*TASK TO COMPLETE:* What lines of the data below hold the string "agent"? Copy each one.
....
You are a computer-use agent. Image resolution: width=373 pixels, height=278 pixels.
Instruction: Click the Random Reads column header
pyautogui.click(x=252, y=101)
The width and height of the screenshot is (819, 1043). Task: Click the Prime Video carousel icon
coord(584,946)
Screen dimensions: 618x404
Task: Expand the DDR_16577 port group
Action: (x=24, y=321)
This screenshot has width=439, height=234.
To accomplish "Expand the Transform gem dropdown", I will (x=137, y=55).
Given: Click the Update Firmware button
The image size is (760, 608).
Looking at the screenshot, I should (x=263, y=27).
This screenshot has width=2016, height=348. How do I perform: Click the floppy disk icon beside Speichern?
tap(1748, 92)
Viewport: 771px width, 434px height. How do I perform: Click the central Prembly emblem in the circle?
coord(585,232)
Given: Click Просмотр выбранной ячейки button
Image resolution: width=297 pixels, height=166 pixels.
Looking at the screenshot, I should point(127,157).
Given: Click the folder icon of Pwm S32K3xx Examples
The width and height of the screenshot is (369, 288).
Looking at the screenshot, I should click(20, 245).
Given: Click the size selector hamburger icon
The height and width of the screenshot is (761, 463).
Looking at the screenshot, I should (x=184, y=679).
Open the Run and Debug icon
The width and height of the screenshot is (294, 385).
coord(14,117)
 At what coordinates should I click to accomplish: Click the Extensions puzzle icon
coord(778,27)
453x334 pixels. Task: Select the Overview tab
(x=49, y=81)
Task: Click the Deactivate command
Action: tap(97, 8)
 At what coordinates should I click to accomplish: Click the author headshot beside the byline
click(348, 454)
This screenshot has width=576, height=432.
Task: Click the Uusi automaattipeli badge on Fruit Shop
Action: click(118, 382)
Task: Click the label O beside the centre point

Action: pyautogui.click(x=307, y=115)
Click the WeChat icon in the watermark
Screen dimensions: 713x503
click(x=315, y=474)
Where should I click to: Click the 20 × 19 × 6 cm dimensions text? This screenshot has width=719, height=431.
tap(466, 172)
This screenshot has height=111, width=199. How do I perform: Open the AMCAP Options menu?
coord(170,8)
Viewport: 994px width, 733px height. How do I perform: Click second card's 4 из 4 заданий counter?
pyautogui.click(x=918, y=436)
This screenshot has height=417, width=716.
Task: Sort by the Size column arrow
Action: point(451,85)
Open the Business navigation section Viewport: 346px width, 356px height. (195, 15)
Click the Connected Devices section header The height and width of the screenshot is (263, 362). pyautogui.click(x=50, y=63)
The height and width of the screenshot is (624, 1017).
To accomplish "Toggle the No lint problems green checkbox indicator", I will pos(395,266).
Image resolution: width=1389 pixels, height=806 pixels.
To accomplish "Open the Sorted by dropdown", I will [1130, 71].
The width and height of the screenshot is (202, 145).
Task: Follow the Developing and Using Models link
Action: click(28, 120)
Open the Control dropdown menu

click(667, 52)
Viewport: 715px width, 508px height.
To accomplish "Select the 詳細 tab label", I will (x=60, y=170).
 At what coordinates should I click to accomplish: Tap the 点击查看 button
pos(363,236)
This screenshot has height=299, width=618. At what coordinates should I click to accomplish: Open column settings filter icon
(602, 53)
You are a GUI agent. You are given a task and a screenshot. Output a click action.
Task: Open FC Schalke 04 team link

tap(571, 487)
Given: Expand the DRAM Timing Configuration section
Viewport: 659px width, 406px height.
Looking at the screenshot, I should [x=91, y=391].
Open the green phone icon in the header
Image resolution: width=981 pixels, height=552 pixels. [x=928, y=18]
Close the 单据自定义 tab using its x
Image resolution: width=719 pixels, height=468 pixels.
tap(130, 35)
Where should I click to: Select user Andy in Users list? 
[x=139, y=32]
....
*ANSWER AREA:*
You are a computer-use agent. Image resolution: width=373 pixels, height=278 pixels.
You are a GUI agent. You are given a task and a screenshot. Output a click action.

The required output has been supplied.